# START OF EXTRACTED INFORMATION

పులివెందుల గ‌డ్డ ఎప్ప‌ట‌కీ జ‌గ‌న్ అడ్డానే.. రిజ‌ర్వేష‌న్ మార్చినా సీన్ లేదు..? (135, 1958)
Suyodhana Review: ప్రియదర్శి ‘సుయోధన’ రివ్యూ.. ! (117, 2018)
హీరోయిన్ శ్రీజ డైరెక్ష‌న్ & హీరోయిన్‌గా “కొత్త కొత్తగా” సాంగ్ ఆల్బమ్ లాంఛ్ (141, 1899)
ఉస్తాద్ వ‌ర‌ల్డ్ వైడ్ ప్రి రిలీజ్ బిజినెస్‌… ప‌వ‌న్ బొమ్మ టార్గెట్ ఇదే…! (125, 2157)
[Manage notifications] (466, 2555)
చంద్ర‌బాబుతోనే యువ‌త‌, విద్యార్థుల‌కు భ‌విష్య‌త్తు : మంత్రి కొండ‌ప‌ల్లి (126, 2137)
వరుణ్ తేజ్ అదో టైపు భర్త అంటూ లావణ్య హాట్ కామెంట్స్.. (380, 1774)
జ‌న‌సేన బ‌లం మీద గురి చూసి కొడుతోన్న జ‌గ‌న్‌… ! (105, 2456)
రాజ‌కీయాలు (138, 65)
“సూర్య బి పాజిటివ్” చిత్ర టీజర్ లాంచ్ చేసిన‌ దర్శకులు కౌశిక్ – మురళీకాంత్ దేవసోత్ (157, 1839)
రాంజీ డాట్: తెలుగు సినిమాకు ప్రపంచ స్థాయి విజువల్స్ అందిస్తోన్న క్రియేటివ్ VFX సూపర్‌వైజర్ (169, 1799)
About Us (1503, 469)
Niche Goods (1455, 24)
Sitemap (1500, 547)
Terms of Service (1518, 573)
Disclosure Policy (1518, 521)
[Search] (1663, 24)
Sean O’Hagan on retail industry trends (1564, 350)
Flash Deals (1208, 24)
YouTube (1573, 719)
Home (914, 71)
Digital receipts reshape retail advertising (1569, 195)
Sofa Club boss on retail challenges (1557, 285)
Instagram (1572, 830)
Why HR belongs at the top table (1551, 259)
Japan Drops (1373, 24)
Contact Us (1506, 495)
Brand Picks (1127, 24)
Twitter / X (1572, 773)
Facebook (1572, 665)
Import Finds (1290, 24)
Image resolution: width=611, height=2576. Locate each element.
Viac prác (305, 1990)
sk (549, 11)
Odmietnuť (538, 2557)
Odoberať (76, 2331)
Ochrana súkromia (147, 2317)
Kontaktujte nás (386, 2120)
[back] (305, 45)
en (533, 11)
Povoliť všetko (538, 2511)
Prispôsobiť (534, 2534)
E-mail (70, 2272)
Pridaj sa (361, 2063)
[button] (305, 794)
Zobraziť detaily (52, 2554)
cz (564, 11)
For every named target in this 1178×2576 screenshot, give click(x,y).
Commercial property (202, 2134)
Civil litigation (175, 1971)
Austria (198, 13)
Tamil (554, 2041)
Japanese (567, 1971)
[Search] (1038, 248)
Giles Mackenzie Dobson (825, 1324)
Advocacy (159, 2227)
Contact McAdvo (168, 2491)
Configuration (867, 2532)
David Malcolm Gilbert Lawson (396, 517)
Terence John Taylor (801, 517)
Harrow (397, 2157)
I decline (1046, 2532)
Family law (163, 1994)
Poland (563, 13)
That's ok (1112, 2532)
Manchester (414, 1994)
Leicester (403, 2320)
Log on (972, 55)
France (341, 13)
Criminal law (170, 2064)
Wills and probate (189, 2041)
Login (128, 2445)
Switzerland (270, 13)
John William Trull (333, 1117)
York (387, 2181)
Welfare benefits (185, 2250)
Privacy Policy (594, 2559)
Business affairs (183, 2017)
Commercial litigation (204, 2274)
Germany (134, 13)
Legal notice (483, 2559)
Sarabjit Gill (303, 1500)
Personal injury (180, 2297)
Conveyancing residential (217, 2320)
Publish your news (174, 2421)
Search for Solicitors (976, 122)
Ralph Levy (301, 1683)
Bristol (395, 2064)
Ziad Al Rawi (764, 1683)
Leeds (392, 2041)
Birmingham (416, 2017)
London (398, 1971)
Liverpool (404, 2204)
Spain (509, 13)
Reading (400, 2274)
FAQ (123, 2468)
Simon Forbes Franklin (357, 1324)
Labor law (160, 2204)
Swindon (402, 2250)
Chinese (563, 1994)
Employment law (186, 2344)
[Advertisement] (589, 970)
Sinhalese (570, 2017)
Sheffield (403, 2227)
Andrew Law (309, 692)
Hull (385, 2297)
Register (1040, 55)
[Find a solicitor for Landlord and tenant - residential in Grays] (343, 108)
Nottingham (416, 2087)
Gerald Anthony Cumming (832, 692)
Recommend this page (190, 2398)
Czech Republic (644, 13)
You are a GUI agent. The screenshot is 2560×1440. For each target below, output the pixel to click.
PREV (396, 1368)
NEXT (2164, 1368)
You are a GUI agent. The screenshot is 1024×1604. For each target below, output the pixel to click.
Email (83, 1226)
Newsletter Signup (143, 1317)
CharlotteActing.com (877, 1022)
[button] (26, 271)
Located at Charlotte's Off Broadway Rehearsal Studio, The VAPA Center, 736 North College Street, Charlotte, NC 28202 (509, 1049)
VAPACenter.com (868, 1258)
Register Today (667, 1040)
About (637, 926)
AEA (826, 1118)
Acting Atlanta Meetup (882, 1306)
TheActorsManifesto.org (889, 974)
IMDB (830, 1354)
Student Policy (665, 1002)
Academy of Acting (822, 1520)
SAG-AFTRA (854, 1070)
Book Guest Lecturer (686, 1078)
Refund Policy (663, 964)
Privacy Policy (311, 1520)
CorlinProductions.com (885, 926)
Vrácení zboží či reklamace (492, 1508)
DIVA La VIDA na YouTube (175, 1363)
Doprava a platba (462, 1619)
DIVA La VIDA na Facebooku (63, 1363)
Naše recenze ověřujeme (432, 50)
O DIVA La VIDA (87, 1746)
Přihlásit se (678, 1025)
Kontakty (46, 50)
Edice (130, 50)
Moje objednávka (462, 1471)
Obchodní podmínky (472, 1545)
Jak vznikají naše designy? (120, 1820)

# END OF EXTRACTED INFORMATION

THE PROBLEM: Turn every one of the entries above into a single numbered list, one line per number, and leave out any blank lines.

ANSWER IN FULL:
1. పులివెందుల గ‌డ్డ ఎప్ప‌ట‌కీ జ‌గ‌న్ అడ్డానే.. రిజ‌ర్వేష‌న్ మార్చినా సీన్ లేదు..? (135, 1958)
2. Suyodhana Review: ప్రియదర్శి ‘సుయోధన’ రివ్యూ.. ! (117, 2018)
3. హీరోయిన్ శ్రీజ డైరెక్ష‌న్ & హీరోయిన్‌గా “కొత్త కొత్తగా” సాంగ్ ఆల్బమ్ లాంఛ్ (141, 1899)
4. ఉస్తాద్ వ‌ర‌ల్డ్ వైడ్ ప్రి రిలీజ్ బిజినెస్‌… ప‌వ‌న్ బొమ్మ టార్గెట్ ఇదే…! (125, 2157)
5. [Manage notifications] (466, 2555)
6. చంద్ర‌బాబుతోనే యువ‌త‌, విద్యార్థుల‌కు భ‌విష్య‌త్తు : మంత్రి కొండ‌ప‌ల్లి (126, 2137)
7. వరుణ్ తేజ్ అదో టైపు భర్త అంటూ లావణ్య హాట్ కామెంట్స్.. (380, 1774)
8. జ‌న‌సేన బ‌లం మీద గురి చూసి కొడుతోన్న జ‌గ‌న్‌… ! (105, 2456)
9. రాజ‌కీయాలు (138, 65)
10. “సూర్య బి పాజిటివ్” చిత్ర టీజర్ లాంచ్ చేసిన‌ దర్శకులు కౌశిక్ – మురళీకాంత్ దేవసోత్ (157, 1839)
11. రాంజీ డాట్: తెలుగు సినిమాకు ప్రపంచ స్థాయి విజువల్స్ అందిస్తోన్న క్రియేటివ్ VFX సూపర్‌వైజర్ (169, 1799)
12. About Us (1503, 469)
13. Niche Goods (1455, 24)
14. Sitemap (1500, 547)
15. Terms of Service (1518, 573)
16. Disclosure Policy (1518, 521)
17. [Search] (1663, 24)
18. Sean O’Hagan on retail industry trends (1564, 350)
19. Flash Deals (1208, 24)
20. YouTube (1573, 719)
21. Home (914, 71)
22. Digital receipts reshape retail advertising (1569, 195)
23. Sofa Club boss on retail challenges (1557, 285)
24. Instagram (1572, 830)
25. Why HR belongs at the top table (1551, 259)
26. Japan Drops (1373, 24)
27. Contact Us (1506, 495)
28. Brand Picks (1127, 24)
29. Twitter / X (1572, 773)
30. Facebook (1572, 665)
31. Import Finds (1290, 24)
32. Image resolution: width=611, height=2576. Locate each element.
33. Viac prác (305, 1990)
34. sk (549, 11)
35. Odmietnuť (538, 2557)
36. Odoberať (76, 2331)
37. Ochrana súkromia (147, 2317)
38. Kontaktujte nás (386, 2120)
39. [back] (305, 45)
40. en (533, 11)
41. Povoliť všetko (538, 2511)
42. Prispôsobiť (534, 2534)
43. E-mail (70, 2272)
44. Pridaj sa (361, 2063)
45. [button] (305, 794)
46. Zobraziť detaily (52, 2554)
47. cz (564, 11)
48. For every named target in this 1178×2576 screenshot, give click(x,y).
49. Commercial property (202, 2134)
50. Civil litigation (175, 1971)
51. Austria (198, 13)
52. Tamil (554, 2041)
53. Japanese (567, 1971)
54. [Search] (1038, 248)
55. Giles Mackenzie Dobson (825, 1324)
56. Advocacy (159, 2227)
57. Contact McAdvo (168, 2491)
58. Configuration (867, 2532)
59. David Malcolm Gilbert Lawson (396, 517)
60. Terence John Taylor (801, 517)
61. Harrow (397, 2157)
62. I decline (1046, 2532)
63. Family law (163, 1994)
64. Poland (563, 13)
65. That's ok (1112, 2532)
66. Manchester (414, 1994)
67. Leicester (403, 2320)
68. Log on (972, 55)
69. France (341, 13)
70. Criminal law (170, 2064)
71. Wills and probate (189, 2041)
72. Login (128, 2445)
73. Switzerland (270, 13)
74. John William Trull (333, 1117)
75. York (387, 2181)
76. Welfare benefits (185, 2250)
77. Privacy Policy (594, 2559)
78. Business affairs (183, 2017)
79. Commercial litigation (204, 2274)
80. Germany (134, 13)
81. Legal notice (483, 2559)
82. Sarabjit Gill (303, 1500)
83. Personal injury (180, 2297)
84. Conveyancing residential (217, 2320)
85. Publish your news (174, 2421)
86. Search for Solicitors (976, 122)
87. Ralph Levy (301, 1683)
88. Bristol (395, 2064)
89. Ziad Al Rawi (764, 1683)
90. Leeds (392, 2041)
91. Birmingham (416, 2017)
92. London (398, 1971)
93. Liverpool (404, 2204)
94. Spain (509, 13)
95. Reading (400, 2274)
96. FAQ (123, 2468)
97. Simon Forbes Franklin (357, 1324)
98. Labor law (160, 2204)
99. Swindon (402, 2250)
100. Chinese (563, 1994)
101. Employment law (186, 2344)
102. [Advertisement] (589, 970)
103. Sinhalese (570, 2017)
104. Sheffield (403, 2227)
105. Andrew Law (309, 692)
106. Hull (385, 2297)
107. Register (1040, 55)
108. [Find a solicitor for Landlord and tenant - residential in Grays] (343, 108)
109. Nottingham (416, 2087)
110. Gerald Anthony Cumming (832, 692)
111. Recommend this page (190, 2398)
112. Czech Republic (644, 13)
113. You are a GUI agent. The screenshot is 2560×1440. For each target below, output the pixel to click.
114. PREV (396, 1368)
115. NEXT (2164, 1368)
116. You are a GUI agent. The screenshot is 1024×1604. For each target below, output the pixel to click.
117. Email (83, 1226)
118. Newsletter Signup (143, 1317)
119. CharlotteActing.com (877, 1022)
120. [button] (26, 271)
121. Located at Charlotte's Off Broadway Rehearsal Studio, The VAPA Center, 736 North College Street, Charlotte, NC 28202 (509, 1049)
122. VAPACenter.com (868, 1258)
123. Register Today (667, 1040)
124. About (637, 926)
125. AEA (826, 1118)
126. Acting Atlanta Meetup (882, 1306)
127. TheActorsManifesto.org (889, 974)
128. IMDB (830, 1354)
129. Student Policy (665, 1002)
130. Academy of Acting (822, 1520)
131. SAG-AFTRA (854, 1070)
132. Book Guest Lecturer (686, 1078)
133. Refund Policy (663, 964)
134. Privacy Policy (311, 1520)
135. CorlinProductions.com (885, 926)
136. Vrácení zboží či reklamace (492, 1508)
137. DIVA La VIDA na YouTube (175, 1363)
138. Doprava a platba (462, 1619)
139. DIVA La VIDA na Facebooku (63, 1363)
140. Naše recenze ověřujeme (432, 50)
141. O DIVA La VIDA (87, 1746)
142. Přihlásit se (678, 1025)
143. Kontakty (46, 50)
144. Edice (130, 50)
145. Moje objednávka (462, 1471)
146. Obchodní podmínky (472, 1545)
147. Jak vznikají naše designy? (120, 1820)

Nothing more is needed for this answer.